> _Written task_
Copy out everything in the material from the line containing "Task: Click the arrow" down to the line containing "[x=257, y=509]", both of those lines included, with the requests kept in. Shift every coordinate in the answers by adding 56 to it.

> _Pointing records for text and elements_
--

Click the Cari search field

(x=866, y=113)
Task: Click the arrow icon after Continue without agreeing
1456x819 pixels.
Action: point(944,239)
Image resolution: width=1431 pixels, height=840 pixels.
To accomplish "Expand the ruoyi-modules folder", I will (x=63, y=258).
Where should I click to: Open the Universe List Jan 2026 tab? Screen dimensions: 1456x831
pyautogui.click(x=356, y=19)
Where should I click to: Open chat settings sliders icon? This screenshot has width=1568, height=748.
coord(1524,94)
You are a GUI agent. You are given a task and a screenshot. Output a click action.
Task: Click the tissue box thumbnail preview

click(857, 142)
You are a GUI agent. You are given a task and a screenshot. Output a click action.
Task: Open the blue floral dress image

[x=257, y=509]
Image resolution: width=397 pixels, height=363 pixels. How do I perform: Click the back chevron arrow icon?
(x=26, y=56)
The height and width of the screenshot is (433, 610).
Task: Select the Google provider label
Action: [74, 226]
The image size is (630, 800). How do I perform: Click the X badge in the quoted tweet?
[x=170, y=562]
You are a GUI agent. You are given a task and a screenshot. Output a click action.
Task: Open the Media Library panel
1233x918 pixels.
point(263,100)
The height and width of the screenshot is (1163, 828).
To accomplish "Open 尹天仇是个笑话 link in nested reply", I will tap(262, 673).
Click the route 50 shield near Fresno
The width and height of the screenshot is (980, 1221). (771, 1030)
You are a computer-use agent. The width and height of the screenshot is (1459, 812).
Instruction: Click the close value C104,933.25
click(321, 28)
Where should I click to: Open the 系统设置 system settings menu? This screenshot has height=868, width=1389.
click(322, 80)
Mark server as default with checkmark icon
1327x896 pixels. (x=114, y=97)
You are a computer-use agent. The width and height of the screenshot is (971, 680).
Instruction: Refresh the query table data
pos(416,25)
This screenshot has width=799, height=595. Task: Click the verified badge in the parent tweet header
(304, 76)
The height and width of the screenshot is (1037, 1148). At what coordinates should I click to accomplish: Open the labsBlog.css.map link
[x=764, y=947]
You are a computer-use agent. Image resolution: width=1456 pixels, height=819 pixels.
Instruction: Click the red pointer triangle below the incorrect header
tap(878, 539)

--

> _Answer_
Task: Click the arrow icon after Continue without agreeing
1456x819 pixels.
Action: point(1000,295)
Image resolution: width=1431 pixels, height=840 pixels.
To accomplish "Expand the ruoyi-modules folder", I will (x=119, y=314).
Where should I click to: Open the Universe List Jan 2026 tab? Screen dimensions: 1456x831
pyautogui.click(x=412, y=75)
Where should I click to: Open chat settings sliders icon? This screenshot has width=1568, height=748.
coord(1580,150)
You are a GUI agent. You are given a task and a screenshot. Output a click action.
Task: Click the tissue box thumbnail preview

click(913, 198)
You are a GUI agent. You are given a task and a screenshot. Output a click action.
Task: Open the blue floral dress image

[x=313, y=565]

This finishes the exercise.